Task goal:
Transcribe the stretch of entries below from the line with "Task: Click the 当店通常価格2,900円 text" through the line with "Given: Open settings gear for 来場チェック field", exactly and with both ends included; leave out all other lines.

━━━━━ Dataset ━━━━━

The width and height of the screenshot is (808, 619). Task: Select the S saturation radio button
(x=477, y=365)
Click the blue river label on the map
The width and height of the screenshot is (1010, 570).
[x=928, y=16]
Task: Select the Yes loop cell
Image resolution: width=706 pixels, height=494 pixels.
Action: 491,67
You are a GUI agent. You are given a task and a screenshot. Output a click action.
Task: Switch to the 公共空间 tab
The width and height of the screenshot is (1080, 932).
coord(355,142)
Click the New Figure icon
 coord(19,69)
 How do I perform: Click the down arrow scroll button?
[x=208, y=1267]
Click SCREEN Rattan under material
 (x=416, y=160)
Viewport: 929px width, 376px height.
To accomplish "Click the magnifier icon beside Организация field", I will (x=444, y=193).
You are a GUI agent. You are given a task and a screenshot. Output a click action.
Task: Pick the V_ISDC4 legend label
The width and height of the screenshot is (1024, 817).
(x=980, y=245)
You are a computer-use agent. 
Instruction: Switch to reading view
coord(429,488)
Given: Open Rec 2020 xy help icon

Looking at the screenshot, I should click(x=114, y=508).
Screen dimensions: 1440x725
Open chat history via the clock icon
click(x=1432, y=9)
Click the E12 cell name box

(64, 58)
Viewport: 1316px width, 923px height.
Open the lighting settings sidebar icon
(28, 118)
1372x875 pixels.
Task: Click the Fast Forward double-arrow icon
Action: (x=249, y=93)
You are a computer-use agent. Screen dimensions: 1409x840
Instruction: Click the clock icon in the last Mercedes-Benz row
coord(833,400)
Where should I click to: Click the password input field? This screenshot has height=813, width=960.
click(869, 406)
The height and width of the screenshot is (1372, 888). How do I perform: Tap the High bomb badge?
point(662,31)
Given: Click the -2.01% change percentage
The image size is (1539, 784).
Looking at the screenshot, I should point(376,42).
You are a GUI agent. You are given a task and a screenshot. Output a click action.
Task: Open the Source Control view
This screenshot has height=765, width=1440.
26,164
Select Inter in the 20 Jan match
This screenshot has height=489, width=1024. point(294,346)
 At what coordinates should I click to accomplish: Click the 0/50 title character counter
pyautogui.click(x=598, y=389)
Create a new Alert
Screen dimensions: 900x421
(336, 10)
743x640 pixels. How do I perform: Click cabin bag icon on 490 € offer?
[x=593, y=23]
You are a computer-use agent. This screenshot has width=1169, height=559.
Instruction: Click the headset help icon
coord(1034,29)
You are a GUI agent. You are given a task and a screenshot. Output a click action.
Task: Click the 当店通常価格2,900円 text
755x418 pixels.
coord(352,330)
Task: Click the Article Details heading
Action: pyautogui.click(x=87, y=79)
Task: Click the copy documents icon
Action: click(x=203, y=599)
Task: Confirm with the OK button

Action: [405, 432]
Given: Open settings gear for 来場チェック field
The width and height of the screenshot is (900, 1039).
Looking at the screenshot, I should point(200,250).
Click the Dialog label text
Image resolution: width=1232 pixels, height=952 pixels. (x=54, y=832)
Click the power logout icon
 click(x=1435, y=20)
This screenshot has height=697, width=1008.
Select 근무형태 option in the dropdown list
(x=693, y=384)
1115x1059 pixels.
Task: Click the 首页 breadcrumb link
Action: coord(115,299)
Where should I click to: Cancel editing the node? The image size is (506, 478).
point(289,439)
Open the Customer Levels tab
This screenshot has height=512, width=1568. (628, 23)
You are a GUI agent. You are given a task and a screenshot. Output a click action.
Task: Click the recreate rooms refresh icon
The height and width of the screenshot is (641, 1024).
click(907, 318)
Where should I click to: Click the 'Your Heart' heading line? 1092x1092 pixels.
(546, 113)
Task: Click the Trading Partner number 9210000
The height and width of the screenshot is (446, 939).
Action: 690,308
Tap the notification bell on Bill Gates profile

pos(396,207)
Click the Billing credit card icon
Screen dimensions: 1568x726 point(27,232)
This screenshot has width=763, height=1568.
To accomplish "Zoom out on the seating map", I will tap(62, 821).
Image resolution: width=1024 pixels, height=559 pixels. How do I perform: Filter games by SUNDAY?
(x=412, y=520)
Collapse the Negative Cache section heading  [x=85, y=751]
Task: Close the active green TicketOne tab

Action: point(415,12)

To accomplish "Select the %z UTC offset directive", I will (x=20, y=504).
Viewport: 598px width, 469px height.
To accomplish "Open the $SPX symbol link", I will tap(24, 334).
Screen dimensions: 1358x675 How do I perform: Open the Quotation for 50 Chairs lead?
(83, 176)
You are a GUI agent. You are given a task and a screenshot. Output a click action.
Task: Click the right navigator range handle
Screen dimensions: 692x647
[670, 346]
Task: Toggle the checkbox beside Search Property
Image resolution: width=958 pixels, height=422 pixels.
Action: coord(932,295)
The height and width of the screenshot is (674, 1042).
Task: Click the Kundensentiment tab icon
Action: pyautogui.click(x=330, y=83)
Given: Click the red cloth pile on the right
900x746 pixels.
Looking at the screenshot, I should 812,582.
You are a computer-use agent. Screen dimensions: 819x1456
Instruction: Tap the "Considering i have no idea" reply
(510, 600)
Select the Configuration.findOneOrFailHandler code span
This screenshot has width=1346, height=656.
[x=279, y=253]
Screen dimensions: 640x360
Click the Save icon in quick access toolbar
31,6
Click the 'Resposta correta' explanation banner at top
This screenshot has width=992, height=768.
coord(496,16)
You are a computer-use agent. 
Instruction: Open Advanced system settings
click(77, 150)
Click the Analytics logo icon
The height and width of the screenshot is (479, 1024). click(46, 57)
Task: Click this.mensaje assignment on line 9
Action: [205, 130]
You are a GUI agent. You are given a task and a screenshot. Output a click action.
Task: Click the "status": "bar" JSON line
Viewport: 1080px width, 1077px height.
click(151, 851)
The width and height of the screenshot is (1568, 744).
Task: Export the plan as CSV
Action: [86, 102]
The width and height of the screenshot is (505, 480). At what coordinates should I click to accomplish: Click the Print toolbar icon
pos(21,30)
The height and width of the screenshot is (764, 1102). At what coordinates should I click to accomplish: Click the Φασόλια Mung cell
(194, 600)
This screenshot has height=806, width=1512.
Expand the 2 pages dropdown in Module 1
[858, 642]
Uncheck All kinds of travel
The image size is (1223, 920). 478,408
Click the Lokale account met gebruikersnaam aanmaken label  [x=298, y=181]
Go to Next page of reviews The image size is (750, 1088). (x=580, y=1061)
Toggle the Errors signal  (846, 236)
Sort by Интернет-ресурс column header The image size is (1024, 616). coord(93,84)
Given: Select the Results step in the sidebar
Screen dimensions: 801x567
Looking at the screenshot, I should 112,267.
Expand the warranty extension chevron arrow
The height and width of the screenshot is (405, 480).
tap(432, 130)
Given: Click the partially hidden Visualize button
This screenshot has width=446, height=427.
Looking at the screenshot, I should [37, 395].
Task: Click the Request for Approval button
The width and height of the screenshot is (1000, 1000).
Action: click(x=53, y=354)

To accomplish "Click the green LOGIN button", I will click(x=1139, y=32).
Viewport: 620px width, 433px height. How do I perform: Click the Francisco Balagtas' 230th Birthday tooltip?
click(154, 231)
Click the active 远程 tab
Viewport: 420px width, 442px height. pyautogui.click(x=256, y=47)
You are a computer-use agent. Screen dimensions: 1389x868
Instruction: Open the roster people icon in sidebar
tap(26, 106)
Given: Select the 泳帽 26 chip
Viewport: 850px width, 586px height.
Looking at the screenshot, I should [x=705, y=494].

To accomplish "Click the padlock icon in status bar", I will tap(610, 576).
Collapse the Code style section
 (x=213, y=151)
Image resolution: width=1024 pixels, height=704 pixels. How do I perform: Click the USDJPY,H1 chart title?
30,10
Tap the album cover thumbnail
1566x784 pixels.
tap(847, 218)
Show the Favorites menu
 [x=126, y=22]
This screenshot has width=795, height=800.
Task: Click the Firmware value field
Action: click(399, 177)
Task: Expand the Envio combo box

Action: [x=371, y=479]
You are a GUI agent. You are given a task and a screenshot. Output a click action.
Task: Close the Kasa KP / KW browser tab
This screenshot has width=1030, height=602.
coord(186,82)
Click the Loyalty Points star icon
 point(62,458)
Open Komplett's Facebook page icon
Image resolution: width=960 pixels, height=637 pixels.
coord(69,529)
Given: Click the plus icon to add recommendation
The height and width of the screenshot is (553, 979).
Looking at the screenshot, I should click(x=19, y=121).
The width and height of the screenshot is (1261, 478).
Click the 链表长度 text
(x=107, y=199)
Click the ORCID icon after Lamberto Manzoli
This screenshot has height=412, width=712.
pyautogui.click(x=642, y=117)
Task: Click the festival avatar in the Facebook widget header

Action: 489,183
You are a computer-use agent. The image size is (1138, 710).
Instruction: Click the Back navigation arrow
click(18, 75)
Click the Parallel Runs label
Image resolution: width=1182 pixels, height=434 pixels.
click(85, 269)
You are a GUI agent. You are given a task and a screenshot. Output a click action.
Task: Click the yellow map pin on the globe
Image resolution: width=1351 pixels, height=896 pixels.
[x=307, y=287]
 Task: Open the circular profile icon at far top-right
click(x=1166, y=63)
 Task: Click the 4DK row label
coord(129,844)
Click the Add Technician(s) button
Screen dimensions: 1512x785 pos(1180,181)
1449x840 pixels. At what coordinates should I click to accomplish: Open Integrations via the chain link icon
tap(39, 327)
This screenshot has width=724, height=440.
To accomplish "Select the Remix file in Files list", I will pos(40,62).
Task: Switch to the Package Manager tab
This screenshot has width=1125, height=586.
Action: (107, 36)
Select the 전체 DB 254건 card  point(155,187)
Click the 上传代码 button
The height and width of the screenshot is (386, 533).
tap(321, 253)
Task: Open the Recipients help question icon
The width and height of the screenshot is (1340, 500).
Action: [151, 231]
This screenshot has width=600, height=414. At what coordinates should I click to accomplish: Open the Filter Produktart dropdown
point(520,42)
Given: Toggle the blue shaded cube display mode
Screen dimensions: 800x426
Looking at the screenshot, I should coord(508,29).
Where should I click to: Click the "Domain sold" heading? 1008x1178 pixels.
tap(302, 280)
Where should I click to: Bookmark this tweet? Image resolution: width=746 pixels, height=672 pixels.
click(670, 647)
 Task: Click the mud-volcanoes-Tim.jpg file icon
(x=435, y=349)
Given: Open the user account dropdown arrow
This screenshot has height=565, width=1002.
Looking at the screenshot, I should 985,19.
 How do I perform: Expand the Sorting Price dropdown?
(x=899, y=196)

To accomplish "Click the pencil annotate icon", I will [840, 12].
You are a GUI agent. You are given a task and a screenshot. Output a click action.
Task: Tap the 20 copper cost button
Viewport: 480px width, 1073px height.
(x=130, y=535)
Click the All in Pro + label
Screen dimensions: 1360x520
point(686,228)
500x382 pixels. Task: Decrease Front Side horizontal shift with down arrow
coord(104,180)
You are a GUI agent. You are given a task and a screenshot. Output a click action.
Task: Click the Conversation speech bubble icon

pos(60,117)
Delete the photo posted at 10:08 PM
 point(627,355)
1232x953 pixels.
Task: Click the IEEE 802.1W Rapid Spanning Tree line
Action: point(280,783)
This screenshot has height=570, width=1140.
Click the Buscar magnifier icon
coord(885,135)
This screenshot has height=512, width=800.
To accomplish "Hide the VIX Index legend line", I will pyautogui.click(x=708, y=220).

━━━━━

Answer area:
Task: Click the 当店通常価格2,900円 text
755x418 pixels.
coord(352,330)
Task: Click the Article Details heading
Action: pyautogui.click(x=87, y=79)
Task: Click the copy documents icon
Action: click(x=203, y=599)
Task: Confirm with the OK button

Action: [405, 432]
Given: Open settings gear for 来場チェック field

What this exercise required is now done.